→ **Work to be completed**: In the entries below, find the line with "Screen dimensions: 498x335" and the line with "Task: Click the graduation", then retype both and everything between them exactly. Do not copy the pictures.

→ **Records provided**:
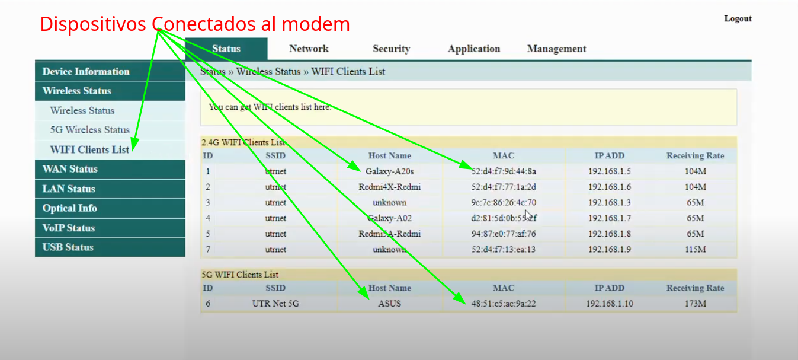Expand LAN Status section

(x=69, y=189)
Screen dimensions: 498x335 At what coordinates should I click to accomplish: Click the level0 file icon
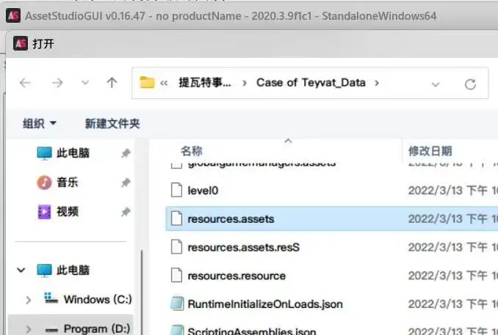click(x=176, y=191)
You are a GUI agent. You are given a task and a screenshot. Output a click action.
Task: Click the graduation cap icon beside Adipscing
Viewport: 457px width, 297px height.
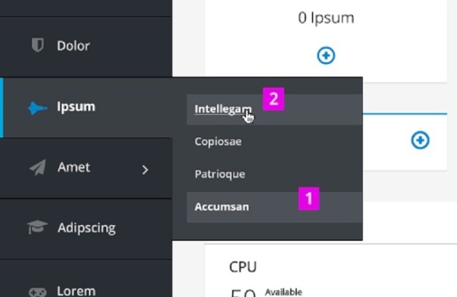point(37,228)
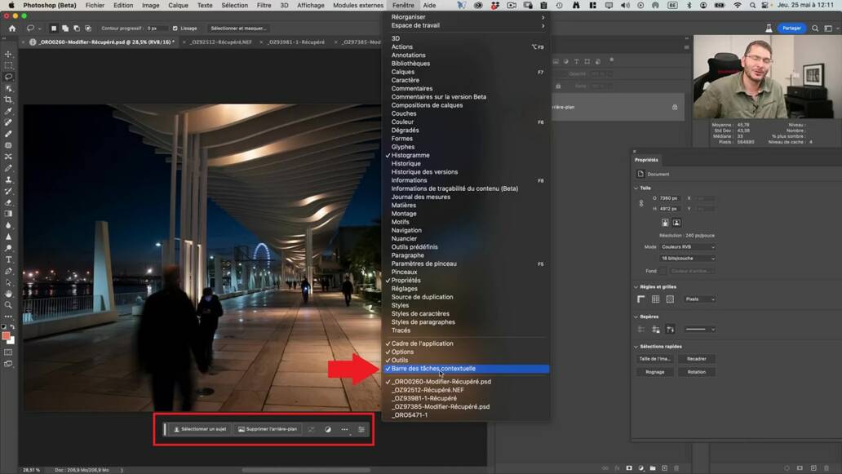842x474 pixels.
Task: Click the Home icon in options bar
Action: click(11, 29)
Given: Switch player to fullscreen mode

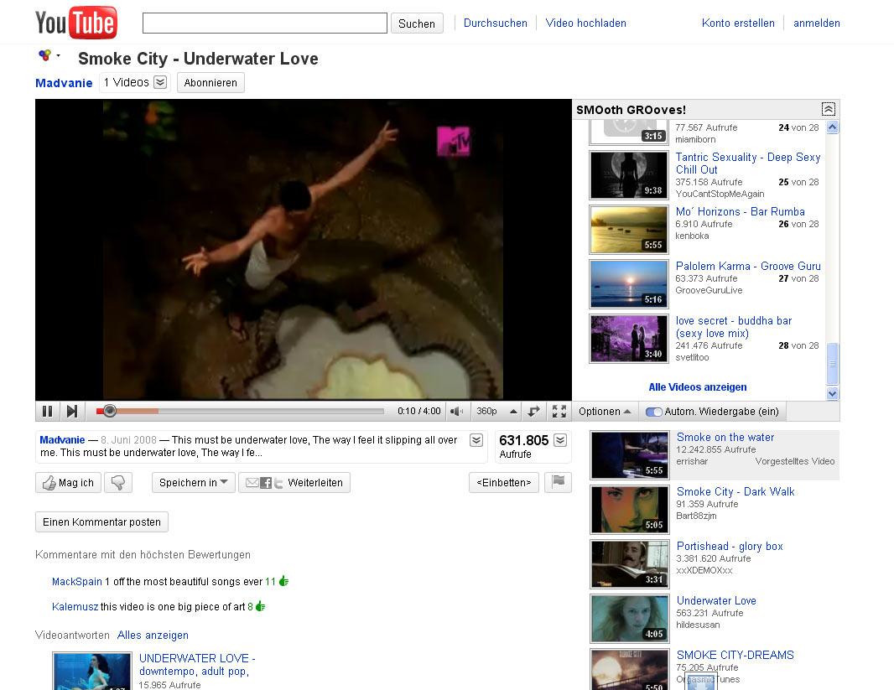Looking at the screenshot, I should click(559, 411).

--

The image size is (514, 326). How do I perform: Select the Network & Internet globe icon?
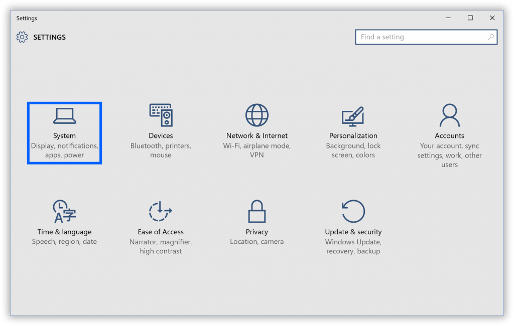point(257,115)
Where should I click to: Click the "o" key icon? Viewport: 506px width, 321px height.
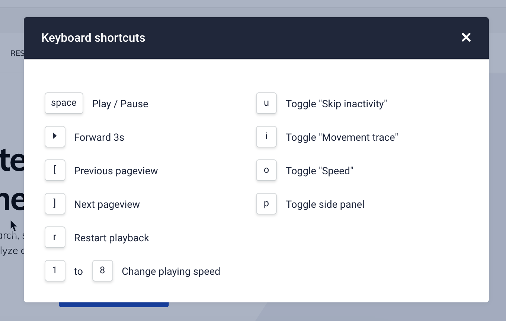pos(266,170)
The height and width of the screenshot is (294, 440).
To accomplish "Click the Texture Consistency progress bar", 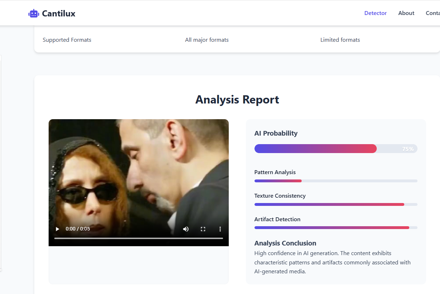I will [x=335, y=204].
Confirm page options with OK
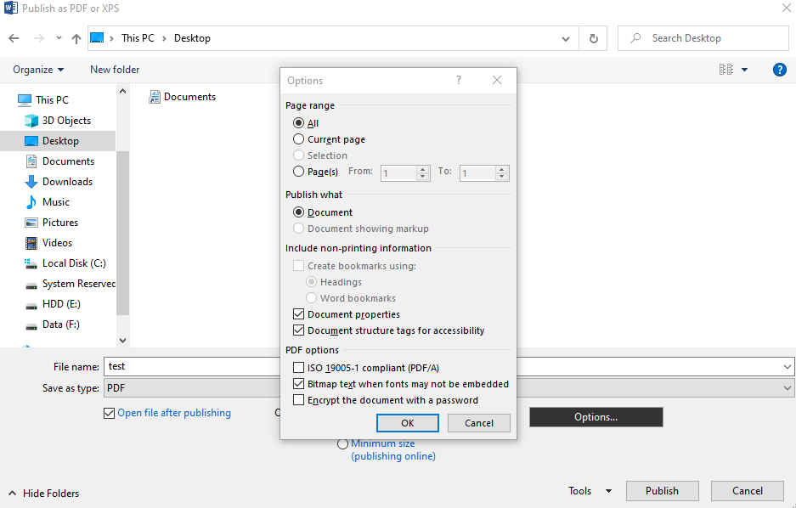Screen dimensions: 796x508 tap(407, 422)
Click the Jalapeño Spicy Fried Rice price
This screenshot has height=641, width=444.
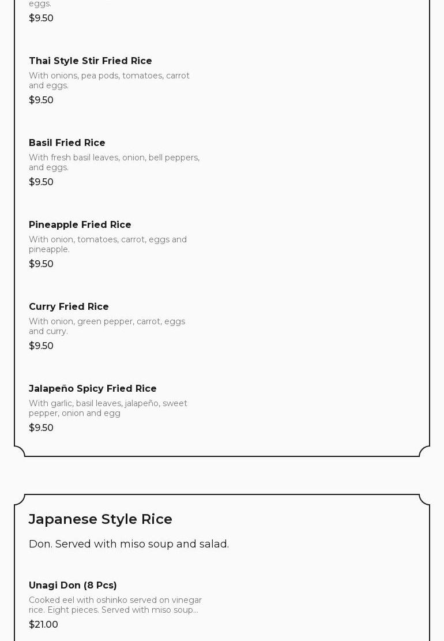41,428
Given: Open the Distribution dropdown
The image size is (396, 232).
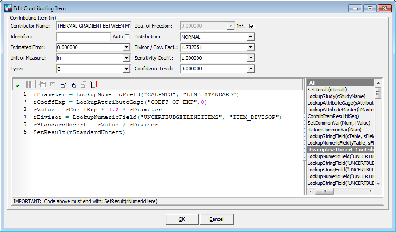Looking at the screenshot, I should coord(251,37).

---

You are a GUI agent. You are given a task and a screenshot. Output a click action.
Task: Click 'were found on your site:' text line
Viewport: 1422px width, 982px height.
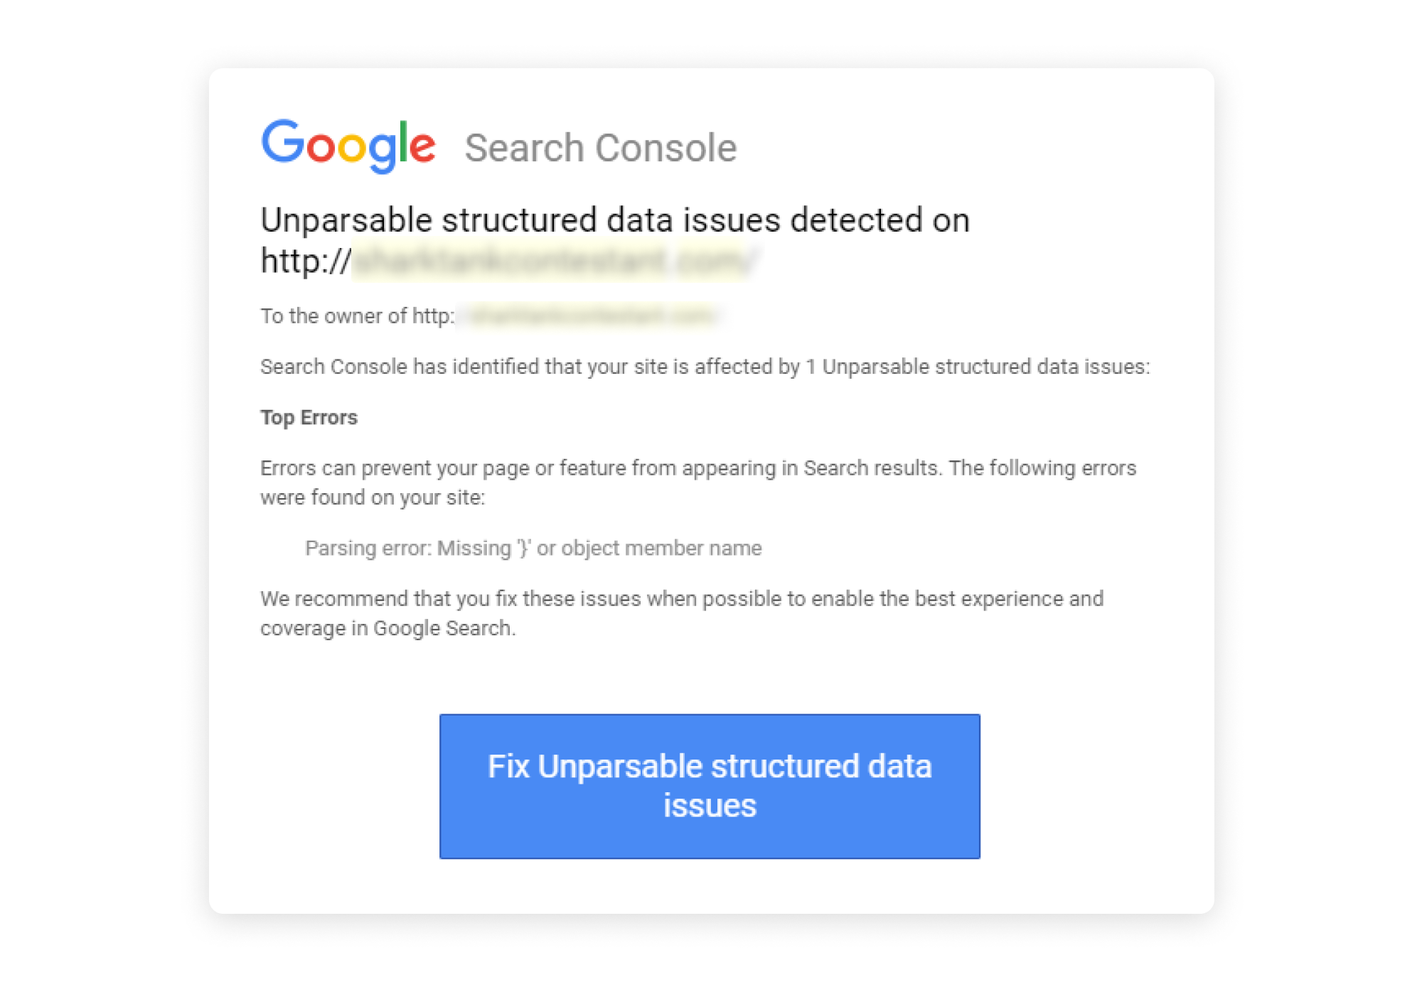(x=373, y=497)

→ **Output below**:
Screen dimensions: 498x335 At what coordinates should I click to accomplish: Click the level0 file icon
click(x=176, y=191)
You are a GUI agent. You are given a task and a screenshot. Output a click action.
Task: Click the graduation cap icon beside Adipscing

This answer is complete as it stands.